About this task:
Gather all lines in the records below that include the word "Enable".

• • • •

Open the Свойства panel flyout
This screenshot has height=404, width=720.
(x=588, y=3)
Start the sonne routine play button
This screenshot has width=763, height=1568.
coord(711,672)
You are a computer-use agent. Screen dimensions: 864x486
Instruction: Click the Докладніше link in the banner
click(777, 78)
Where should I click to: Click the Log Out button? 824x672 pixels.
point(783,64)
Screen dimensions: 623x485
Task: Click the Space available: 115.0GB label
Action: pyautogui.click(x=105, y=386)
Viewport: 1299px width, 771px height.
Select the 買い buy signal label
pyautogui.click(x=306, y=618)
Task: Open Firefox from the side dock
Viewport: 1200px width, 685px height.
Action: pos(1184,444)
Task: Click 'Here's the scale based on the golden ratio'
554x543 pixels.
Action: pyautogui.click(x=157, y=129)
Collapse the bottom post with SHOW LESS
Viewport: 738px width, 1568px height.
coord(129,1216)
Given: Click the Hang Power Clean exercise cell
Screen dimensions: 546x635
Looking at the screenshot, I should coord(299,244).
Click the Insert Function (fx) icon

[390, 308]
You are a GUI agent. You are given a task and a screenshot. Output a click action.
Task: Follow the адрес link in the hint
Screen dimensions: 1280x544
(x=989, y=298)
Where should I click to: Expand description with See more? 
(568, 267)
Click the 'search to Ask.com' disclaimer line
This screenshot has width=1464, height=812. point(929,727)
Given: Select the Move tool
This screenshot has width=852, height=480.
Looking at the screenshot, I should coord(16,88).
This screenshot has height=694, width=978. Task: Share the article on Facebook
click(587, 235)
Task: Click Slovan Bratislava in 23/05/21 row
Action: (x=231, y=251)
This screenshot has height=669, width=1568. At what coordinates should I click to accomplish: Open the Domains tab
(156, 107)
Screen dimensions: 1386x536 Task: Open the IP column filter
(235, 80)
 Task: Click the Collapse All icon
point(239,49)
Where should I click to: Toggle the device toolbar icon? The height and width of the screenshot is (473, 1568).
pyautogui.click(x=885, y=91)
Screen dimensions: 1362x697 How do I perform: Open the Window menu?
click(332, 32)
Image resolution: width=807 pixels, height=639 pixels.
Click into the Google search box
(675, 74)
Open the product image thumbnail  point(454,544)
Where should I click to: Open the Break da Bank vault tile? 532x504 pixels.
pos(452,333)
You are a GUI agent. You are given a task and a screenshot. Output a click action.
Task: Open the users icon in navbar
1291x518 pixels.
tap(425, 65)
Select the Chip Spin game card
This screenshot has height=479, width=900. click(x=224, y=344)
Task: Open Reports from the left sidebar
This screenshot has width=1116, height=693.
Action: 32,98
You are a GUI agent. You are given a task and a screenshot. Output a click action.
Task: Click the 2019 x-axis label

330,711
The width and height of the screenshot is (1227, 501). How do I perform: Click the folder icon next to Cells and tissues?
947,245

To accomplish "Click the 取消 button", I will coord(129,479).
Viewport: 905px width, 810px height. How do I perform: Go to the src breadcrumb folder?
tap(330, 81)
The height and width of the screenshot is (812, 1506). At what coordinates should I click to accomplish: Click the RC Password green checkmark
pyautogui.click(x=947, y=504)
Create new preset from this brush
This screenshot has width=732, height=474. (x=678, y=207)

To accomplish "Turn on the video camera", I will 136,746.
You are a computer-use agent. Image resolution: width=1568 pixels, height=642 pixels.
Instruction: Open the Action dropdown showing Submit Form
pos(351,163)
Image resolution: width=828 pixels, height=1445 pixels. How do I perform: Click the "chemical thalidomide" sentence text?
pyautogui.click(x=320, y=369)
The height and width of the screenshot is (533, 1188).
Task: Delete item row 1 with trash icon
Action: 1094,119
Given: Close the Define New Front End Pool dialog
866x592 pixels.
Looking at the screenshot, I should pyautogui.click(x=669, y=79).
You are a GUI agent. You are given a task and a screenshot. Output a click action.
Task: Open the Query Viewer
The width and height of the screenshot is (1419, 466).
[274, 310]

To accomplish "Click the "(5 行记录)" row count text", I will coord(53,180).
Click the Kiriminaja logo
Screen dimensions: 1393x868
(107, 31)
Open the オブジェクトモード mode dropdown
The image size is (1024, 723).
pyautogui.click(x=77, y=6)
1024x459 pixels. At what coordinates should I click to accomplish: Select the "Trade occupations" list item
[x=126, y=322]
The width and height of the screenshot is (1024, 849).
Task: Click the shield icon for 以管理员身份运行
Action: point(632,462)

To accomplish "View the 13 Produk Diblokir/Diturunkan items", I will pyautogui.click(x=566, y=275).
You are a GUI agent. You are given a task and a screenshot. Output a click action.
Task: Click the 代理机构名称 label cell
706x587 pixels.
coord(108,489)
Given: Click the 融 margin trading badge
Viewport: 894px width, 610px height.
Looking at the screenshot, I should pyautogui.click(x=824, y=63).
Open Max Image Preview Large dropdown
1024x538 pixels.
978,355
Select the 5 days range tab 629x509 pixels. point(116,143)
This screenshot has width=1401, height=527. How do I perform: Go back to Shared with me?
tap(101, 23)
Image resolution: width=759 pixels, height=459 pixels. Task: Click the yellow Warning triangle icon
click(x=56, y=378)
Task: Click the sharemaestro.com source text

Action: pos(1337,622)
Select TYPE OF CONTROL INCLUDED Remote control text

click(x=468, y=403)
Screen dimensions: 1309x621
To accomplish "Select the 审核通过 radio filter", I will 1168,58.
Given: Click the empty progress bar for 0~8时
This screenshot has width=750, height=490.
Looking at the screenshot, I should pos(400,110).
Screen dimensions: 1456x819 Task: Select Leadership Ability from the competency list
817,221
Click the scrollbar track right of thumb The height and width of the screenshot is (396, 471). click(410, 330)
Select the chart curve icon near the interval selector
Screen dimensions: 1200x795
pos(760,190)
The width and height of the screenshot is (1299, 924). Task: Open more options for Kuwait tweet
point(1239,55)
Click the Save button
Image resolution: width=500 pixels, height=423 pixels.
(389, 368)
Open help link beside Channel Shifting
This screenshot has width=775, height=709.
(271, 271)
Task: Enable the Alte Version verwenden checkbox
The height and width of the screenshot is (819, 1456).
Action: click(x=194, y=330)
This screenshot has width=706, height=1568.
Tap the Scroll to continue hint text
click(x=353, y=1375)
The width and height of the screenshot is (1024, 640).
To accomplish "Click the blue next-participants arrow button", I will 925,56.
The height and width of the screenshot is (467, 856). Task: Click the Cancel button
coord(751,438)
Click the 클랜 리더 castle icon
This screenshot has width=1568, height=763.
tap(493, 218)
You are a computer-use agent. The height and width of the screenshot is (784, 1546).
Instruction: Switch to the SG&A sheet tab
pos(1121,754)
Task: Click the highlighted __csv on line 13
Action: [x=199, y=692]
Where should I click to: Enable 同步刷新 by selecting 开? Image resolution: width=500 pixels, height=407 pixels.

• • • •

Solution for this task:
Task: Enable the Alte Version verwenden checkbox
Where should I click to: Enable 同步刷新 by selecting 开? Image resolution: width=500 pixels, height=407 pixels.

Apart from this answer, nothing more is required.